Reading List
Time is not a synchronization primitive from Christine Dodrill's Blog RSS feed.
Time is not a synchronization primitive
Programming is so complicated. I know this is an example of the nostalgia paradox in action, but it easily feels like everything has gotten so much more complicated over the course of my career. One of the biggest things that is really complicated is the fact that working with other people is always super complicated.
One of the axioms you end up working with is "assume best intent". This has sometimes been used as a dog-whistle to defend pathological behavior; but really there is a good idea at the core of this: everyone is really trying to do the best that they can given their limited time and energy and it's usually better to start from the position of "the system that allowed this failure to happen is the thing that must be fixed".
However, we work with other people and this can result in things that can troll you on accident. One of the biggest sources of friction is when people end up creating tests that can fail for no reason. To make this even more fun, this will end up breaking people's trust in CI systems. This lack of trust trains people that it's okay for CI to fail because sometimes it's not your fault. This leads to hacks like the flaky attribute on python where it will ignore test failures. Or even worse, it trains people to merge broken code to main because they're trained that sometimes CI just fails but everything is okay.
Today I want to talk about one of the most common ways that I see things fall apart. This has caused tests, production-load-bearing bash scripts, and normal application code to be unresponsive at best and randomly break at worst. It's when people use time as a synchronization mechanism.
Time as an effect
I think that the best way to explain this is to start with a flaky test that I wrote years ago and break it down to explain why things are flaky and what I mean by a "synchronization mechanism". Consider this Go test:
func TestListener(t *testing.T) {
ctx, cancel := context.WithCancel(context.Background())
defer cancel()
go func() {
lis, err := net.Listen("tcp", ":1337")
if err != nil {
t.Error(err)
return
}
defer lis.Close()
for {
select {
case <- ctx.Done():
return
default:
}
conn, err := lis.Accept()
if err != nil {
t.Error(err)
return
}
// do something with conn
}()
time.Sleep(150*time.Millisecond)
conn, err := net.Dial("tcp", "127.0.0.1:1337")
if err != nil {
t.Error(err)
return
}
// do something with conn
}
This code starts a new goroutine that opens a network listener on port 1337 and then waits for it to be active before connecting to it. Most of the time, this will work out okay. However there's a huge problem lurking at the core of this: This test will take a minimum of 150 milliseconds to run no matter what. If the logic of starting a test server is lifted into a helper function then every time you create a test server from any downstream test function, you spend that additional 150 milliseconds.
Additionally, the TCP listener is probably ready near instantly, but also if you run multiple tests in parallel then they'll all fight for that one port and then everything will fail randomly.

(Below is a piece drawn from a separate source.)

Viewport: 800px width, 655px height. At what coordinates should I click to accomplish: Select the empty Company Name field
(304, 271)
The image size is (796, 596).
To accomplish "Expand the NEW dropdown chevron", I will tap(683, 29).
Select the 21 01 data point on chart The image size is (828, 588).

This is what I mean by "synchronization primitive". The idea here is that by having the main test goroutine wait for the other one to be ready, we are using the effect of time passing (and the Go runtime scheduling/executing that other goroutine) as a way to make sure that the server is ready for the client to connect. When you are synchronizing the state of two goroutines (the client being ready to connect and the server being ready for connections), you generally want to use something that synchronizes that state, such as a channel or even by eliminating the need to synchronize things at all.

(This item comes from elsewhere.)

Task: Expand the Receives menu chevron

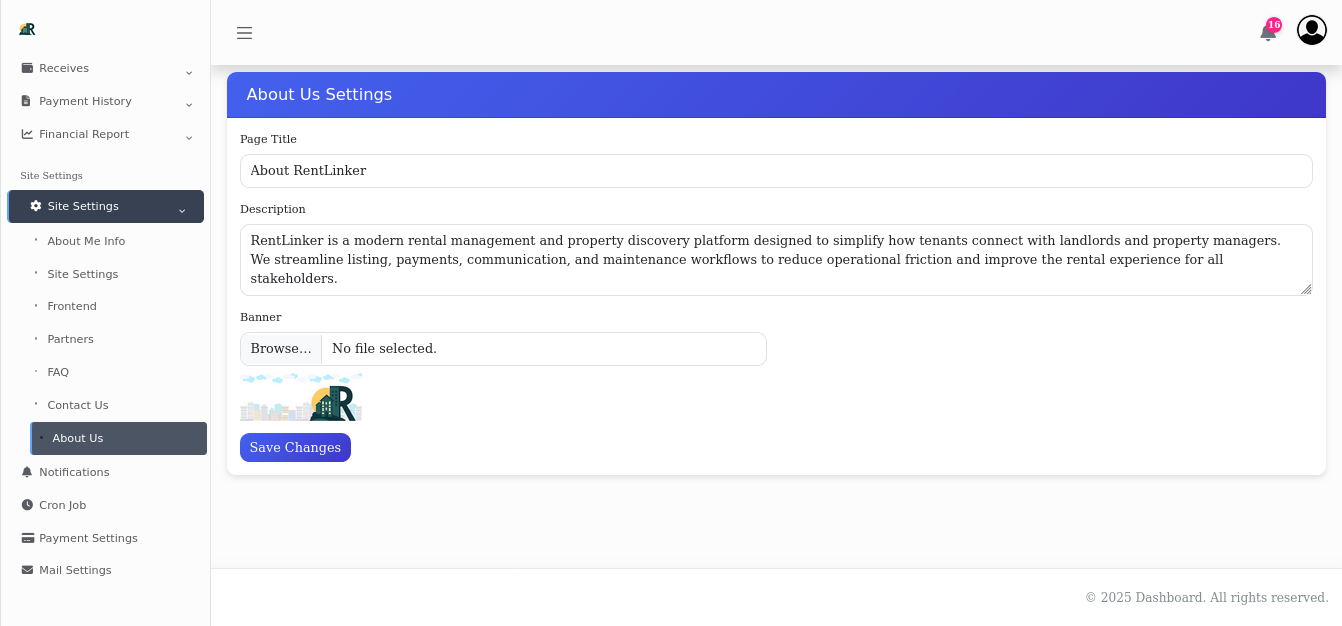Action: (189, 72)
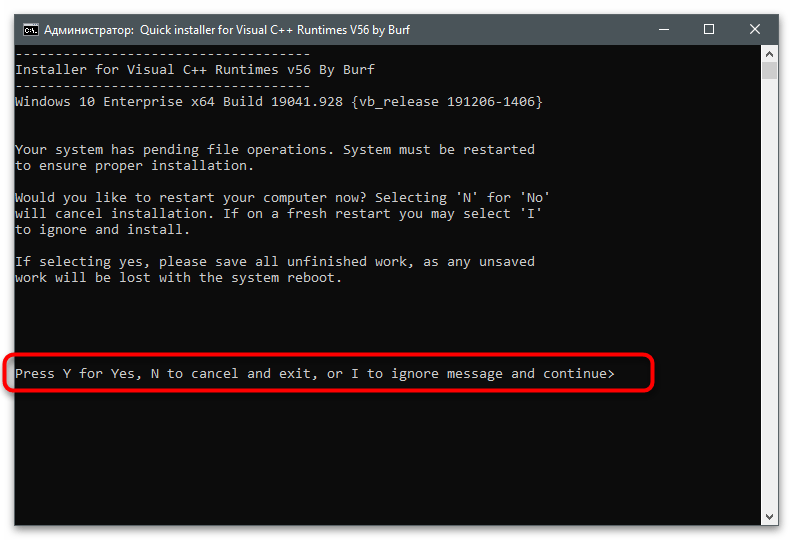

Consider this version of that test:
func TestListener(t *testing.T) {
ctx, cancel := context.WithCancel(context.Background())
defer cancel()
lis, err := net.Listen("tcp", ":0")
if err != nil {
t.Error(err)
return
}
go func() {
defer lis.Close()
for {
select {
case <- ctx.Done():
return
default:
}
conn, err := lis.Accept()
if err != nil {
t.Error(err)
return
}
// do something with conn
}()
conn, err := net.Dial(lis.Addr().Network(), lis.Addr().String())
if err != nil {
t.Error(err)
return
}
// do something with conn
}
Not only have we gotten rid of that time.Sleep call, we also made it support having multiple instances of the server in parallel! This code is ultimately much more robust than the old test ever was and will easily scale for your needs. If your tests took a total of 600 ms to run each, cutting out that one 150 ms sleep removes 25% of the wait!
Putting it into practice
So let's put this into practice and make this kind of behavior more
difficult to cause. Let's add a roadblock for trying to use
time.Sleep
in tests by using the nosleep
linter. nosleep
is a Go
linter that checks for the presence of time.Sleep
in your test code
and fails your code if it finds it. That's it. That's the whole tool.

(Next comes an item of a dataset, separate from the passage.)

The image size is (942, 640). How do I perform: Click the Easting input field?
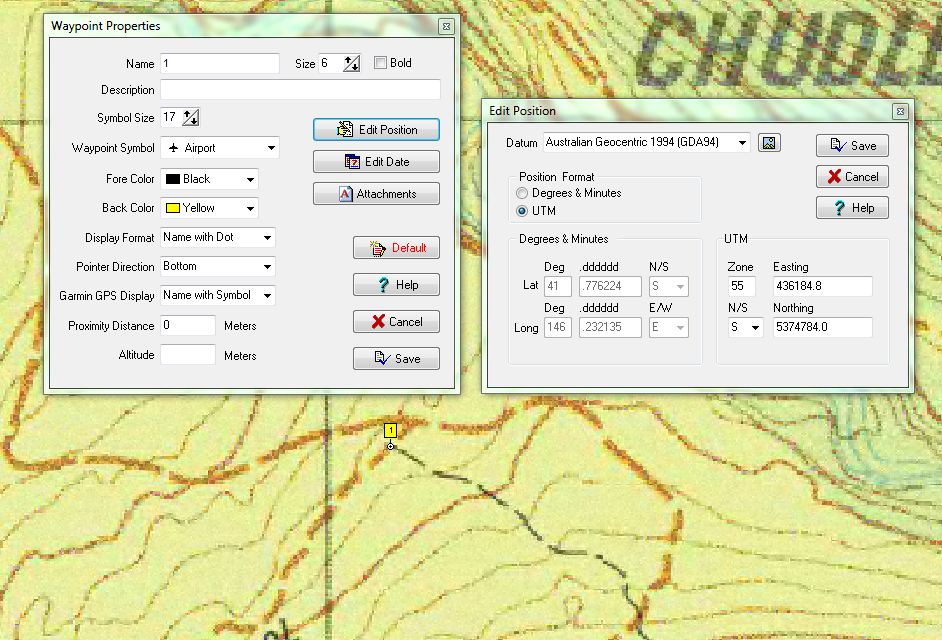pos(822,286)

You can run it against your Go code by installing it with go install
:
go install within.website/x/linters/cmd/nosleep@latest
And then you can run it with the nosleep
command:
nosleep ./...
I do recognize that sometimes you actually do need to use time as a
synchronization method because god is dead and you have no other
option. If this does genuinely happen, you can use the magic command
//nosleep:bypass here's a very good reason
. If you don't put a
reason there, the magic comment won't work.
Let me know how it works for you! Add it to your CI config if you dare.